The dismissal of all relationships with a considerable age difference as intrinsically dysfunctional is so common, so unquestioned, that any dissent smells suspiciously of hidden agenda. Maybe I should say that my relationship with the 20-year-old ended, as have my relationships with many women of varying ages, and that now, aged 52, I live with a 39-year-old woman who I’m crazy about. I know that’s still a 13-year difference but no one seems to get angry about it. I’m told the accepted formula for a successful relationship is that the woman should be half the man’s age plus seven years. My female friends definitely approve of the fact that I’m not claiming my full allowance.
The Sam Taylor-Wood debate among my lady mates was much less predictable. Where I expected “Go, girl!”, I got: “Well, she’ll probably have two or three years of fun before he clears off.”
Cougars — women who date much younger men — tend to get a patronising smile rather than the cold hostility reserved for men who date much younger women. Why do so many women get angry about the latter? I’m not talking gobby fishwife-types who rattle off anti-men clichés between each draw on their high-tar cigarettes. I’m talking caring, intelligent, successful women, often in happy relationships of their own. I don’t believe it’s as simple as fear of their own ageing, or some sort of inter-age-group rivalry — “they come over here, stealing our men”.
I’m concentrating on female responses I had to this subject because they were so extreme. Male friends were either just dismissive or lapsed into laddishness. The worst reaction I ever had to my 20-year-old girlfriend was a male friend taking me to one side at a party and giving me an enthusiastic congratulatory handshake. The horror!
There are communication problems caused by the age-gap — when I dated a younger woman I tended not to discuss anything that happened before the Teenage Mutant Ninja Turtles — but every relationship involves unshared areas of the mind. There are, I’ll admit, difficult moments. It was slightly wince-making when I relaxed with a post-coital cigarette and she did revision. And it was awkward when her parents — I felt deliberately — encouraged me to share, in front of her, reminiscences about decimalisation. But all relationships are difficult and both partners being the same age is hardly a guarantee of success.

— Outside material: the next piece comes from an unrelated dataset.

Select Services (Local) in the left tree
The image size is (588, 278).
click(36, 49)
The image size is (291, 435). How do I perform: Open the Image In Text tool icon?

It worries me that anti-age-gap prejudice assumes youth and beauty to be intrinsically more valuable than experience and its hopefully resulting wisdom, and thus the younger partner is always somehow perceived as getting the spiky end of the pineapple. Is the physical — the obvious — always the greater prize? We’ve accrued enough common sense and compassion to accept interracial relationships and, more recently, civil partnerships; maybe it’s time to broaden our minds a little farther and accept that love should always have our respect, even if we think its participants ill matched in years.